Exercise prompt
From the line that contains "[linkedin] (488, 694)" down to the last line of the entries, repeat every line exactly. Do not carry over the pictures.

Working data
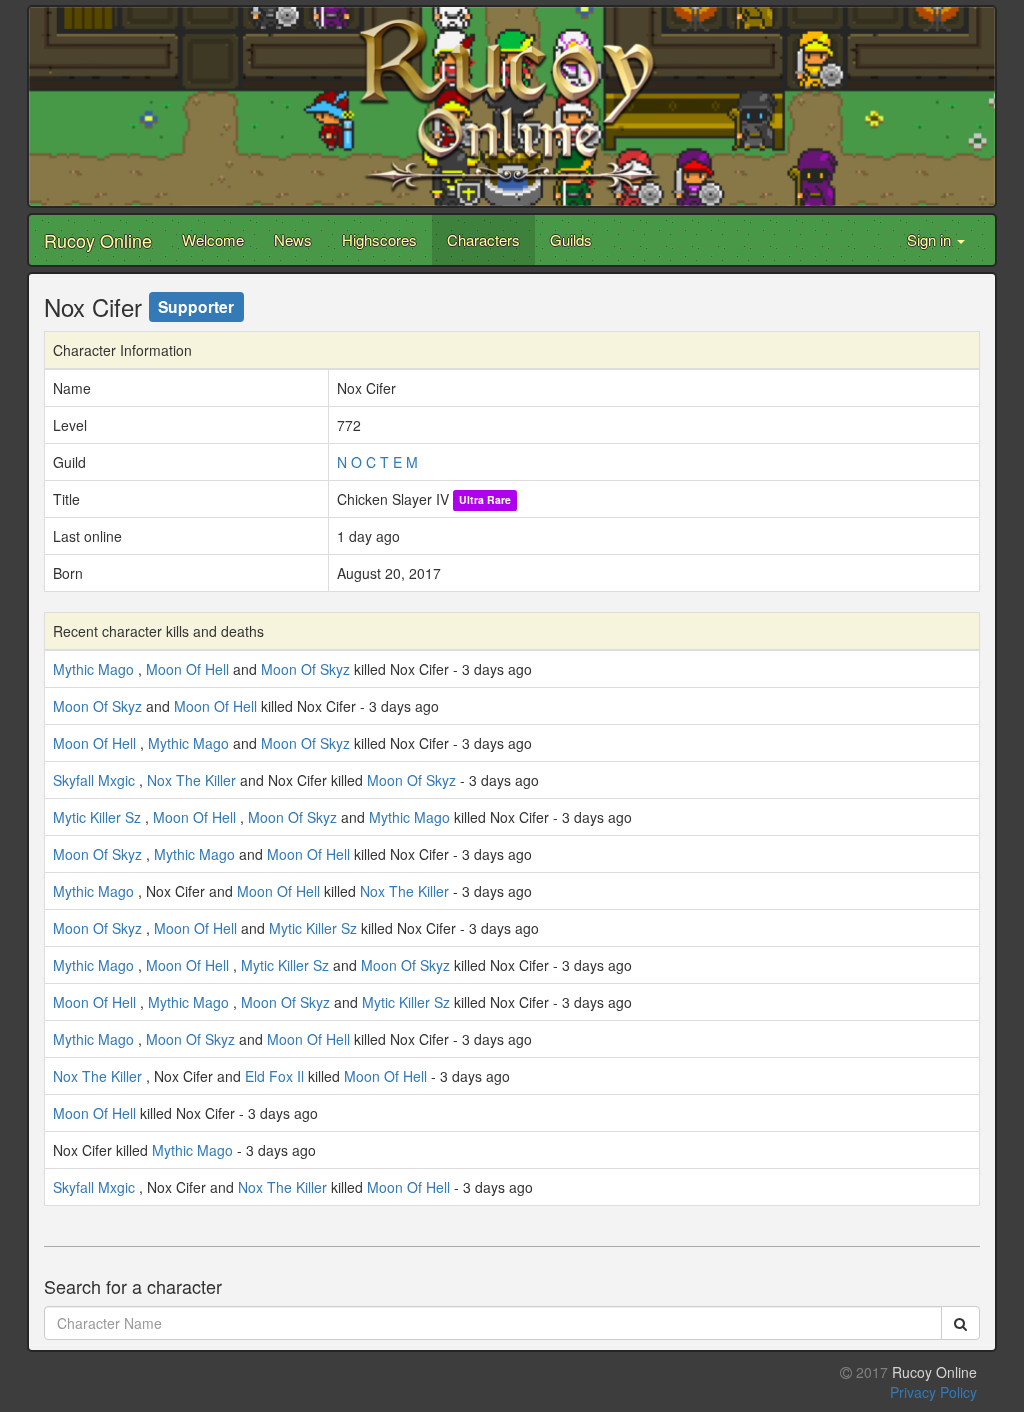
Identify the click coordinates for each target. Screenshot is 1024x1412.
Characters (483, 239)
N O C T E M (377, 462)
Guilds (571, 239)
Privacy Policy (933, 1392)
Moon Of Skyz (305, 669)
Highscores (379, 239)
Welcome (213, 239)
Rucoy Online (98, 240)
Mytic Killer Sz (97, 817)
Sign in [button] (931, 239)
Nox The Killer (191, 780)
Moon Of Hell (187, 669)
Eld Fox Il (274, 1076)
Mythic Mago (93, 669)
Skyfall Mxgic (94, 780)
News (293, 239)
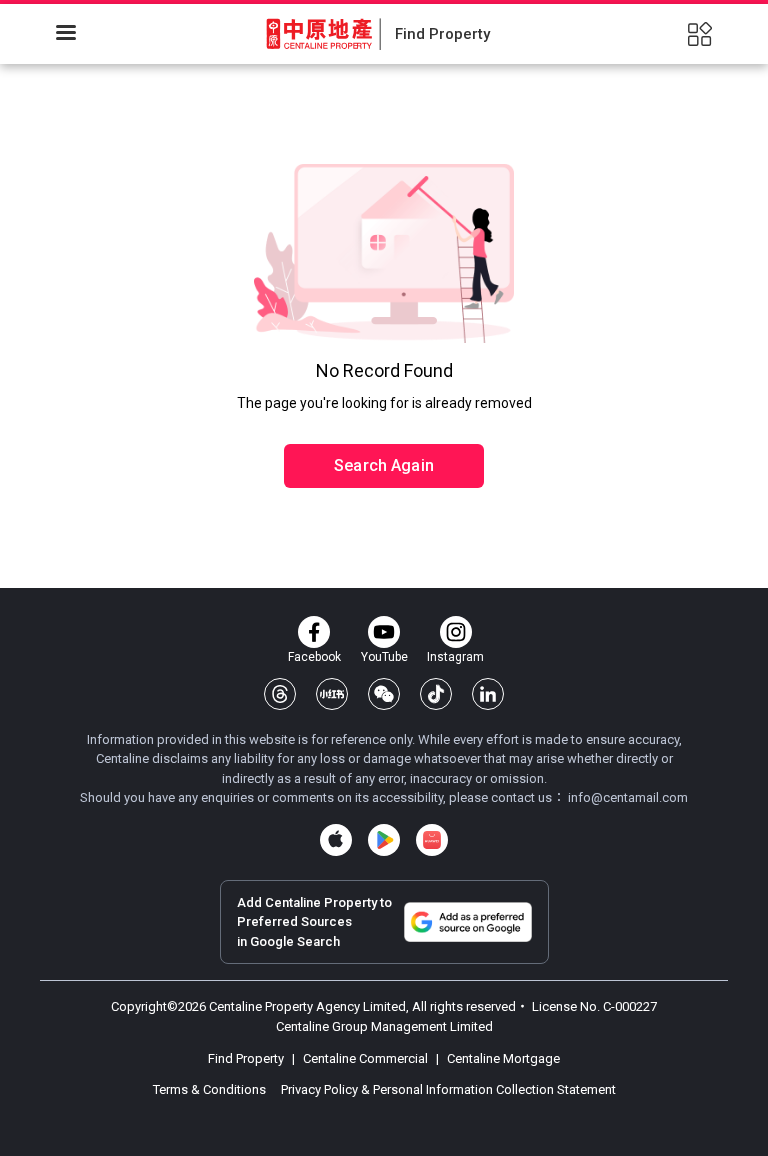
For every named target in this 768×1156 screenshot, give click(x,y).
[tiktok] (436, 694)
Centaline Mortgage (502, 1058)
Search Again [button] (384, 465)
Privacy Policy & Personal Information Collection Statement (448, 1089)
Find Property (247, 1058)
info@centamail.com (628, 797)
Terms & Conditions (211, 1089)
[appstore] (336, 840)
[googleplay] (384, 840)
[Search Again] (384, 423)
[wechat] (384, 694)
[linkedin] (488, 694)
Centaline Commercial (365, 1058)
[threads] (280, 694)
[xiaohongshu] (332, 694)
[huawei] (432, 840)
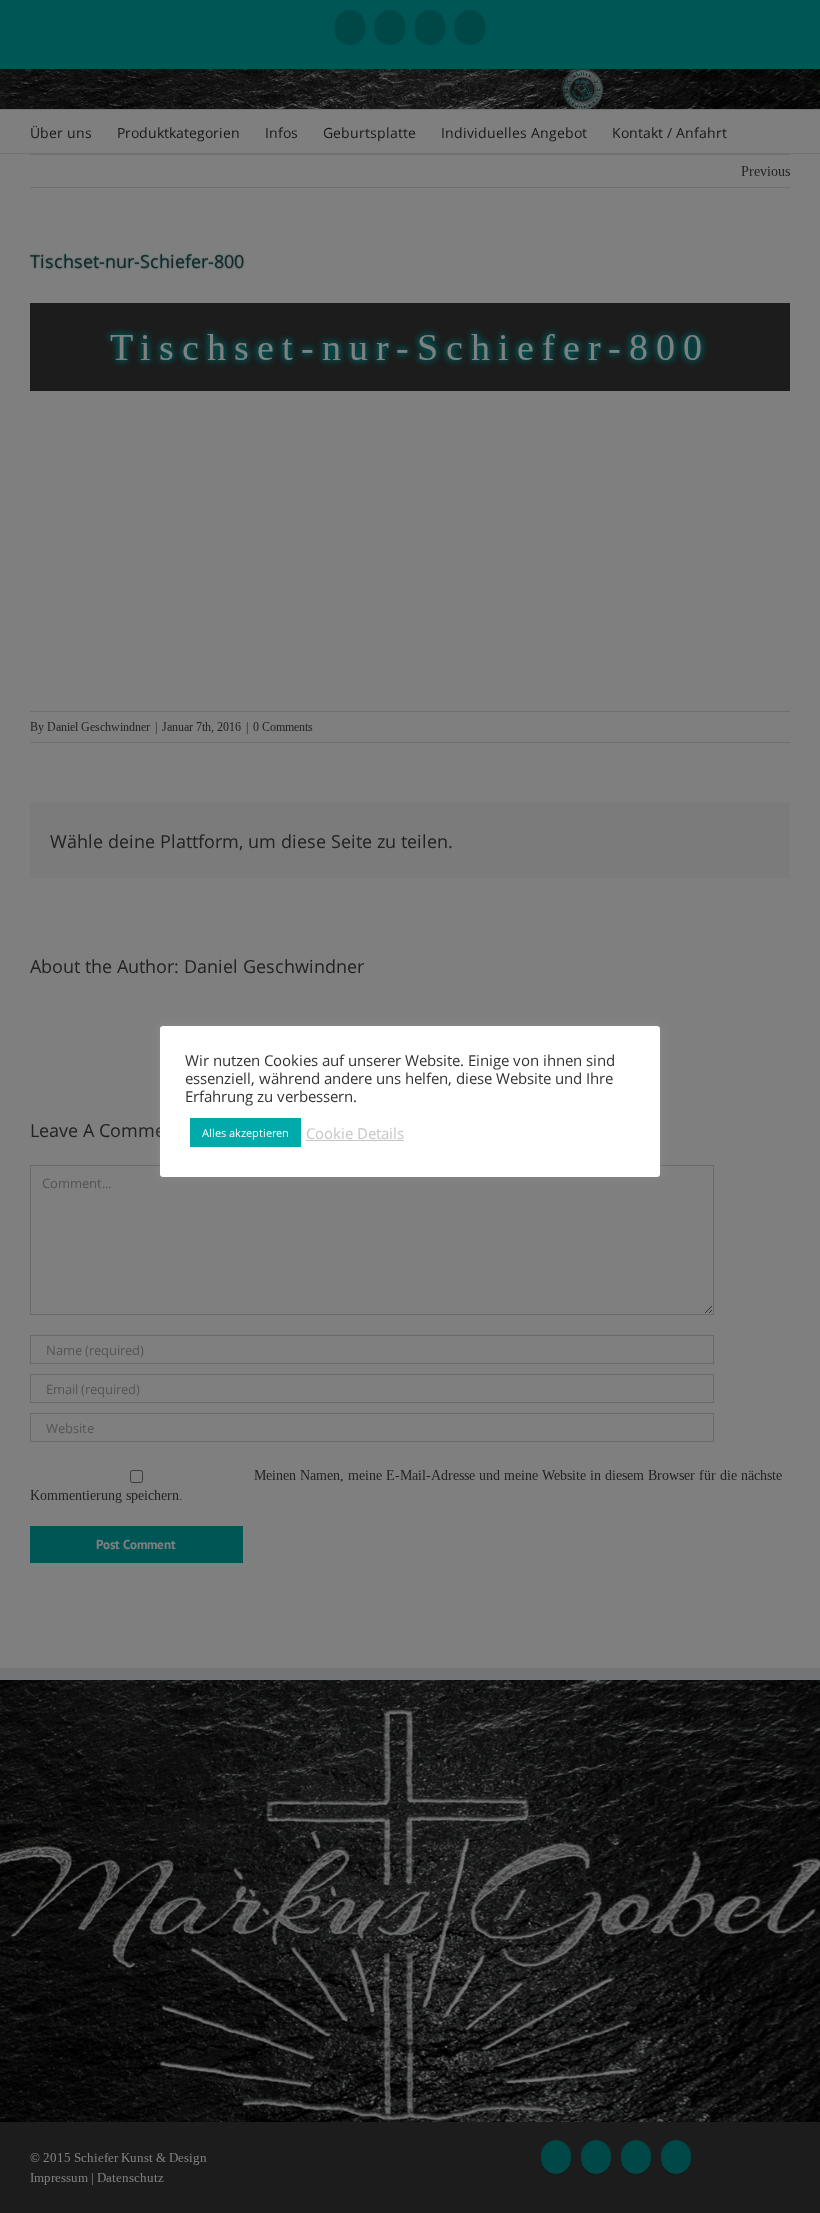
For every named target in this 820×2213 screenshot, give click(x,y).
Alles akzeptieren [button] (245, 1132)
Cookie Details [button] (355, 1133)
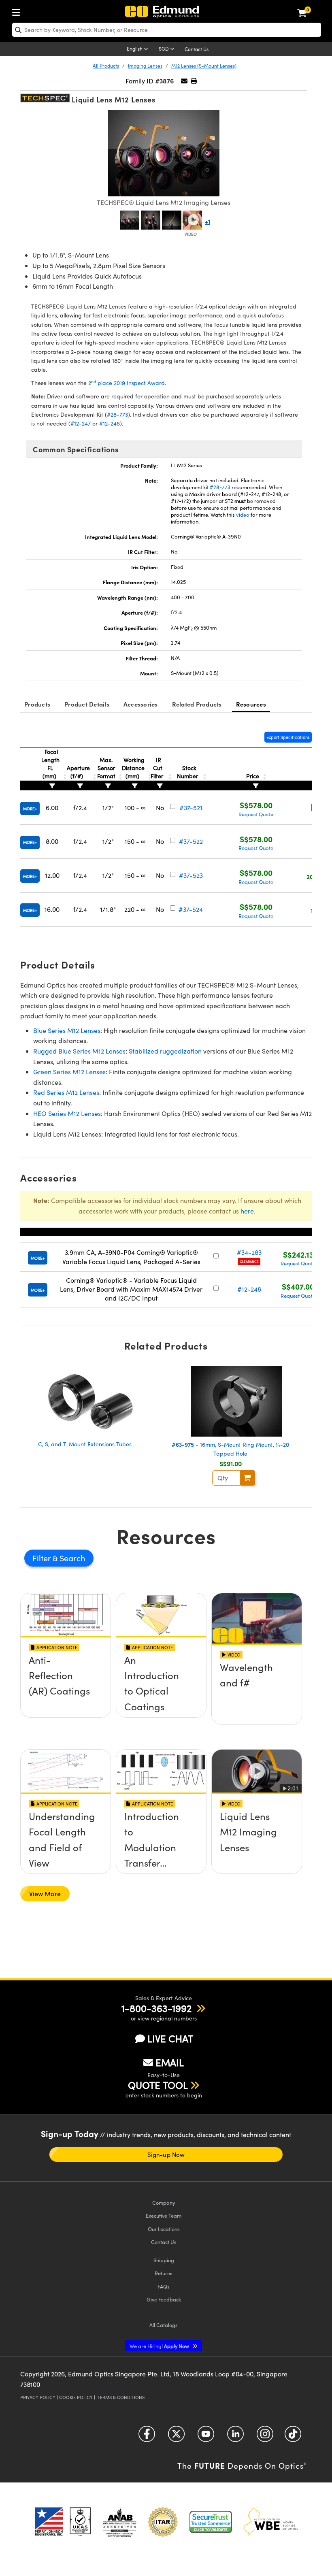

The completed task
[linkedin] (488, 694)
Centaline Commercial (365, 1058)
[threads] (280, 694)
[xiaohongshu] (332, 694)
[huawei] (432, 840)
For every named target in this 820×2213 screenshot, give click(x,y).
Alles akzeptieren [button] (245, 1132)
Cookie Details [button] (355, 1133)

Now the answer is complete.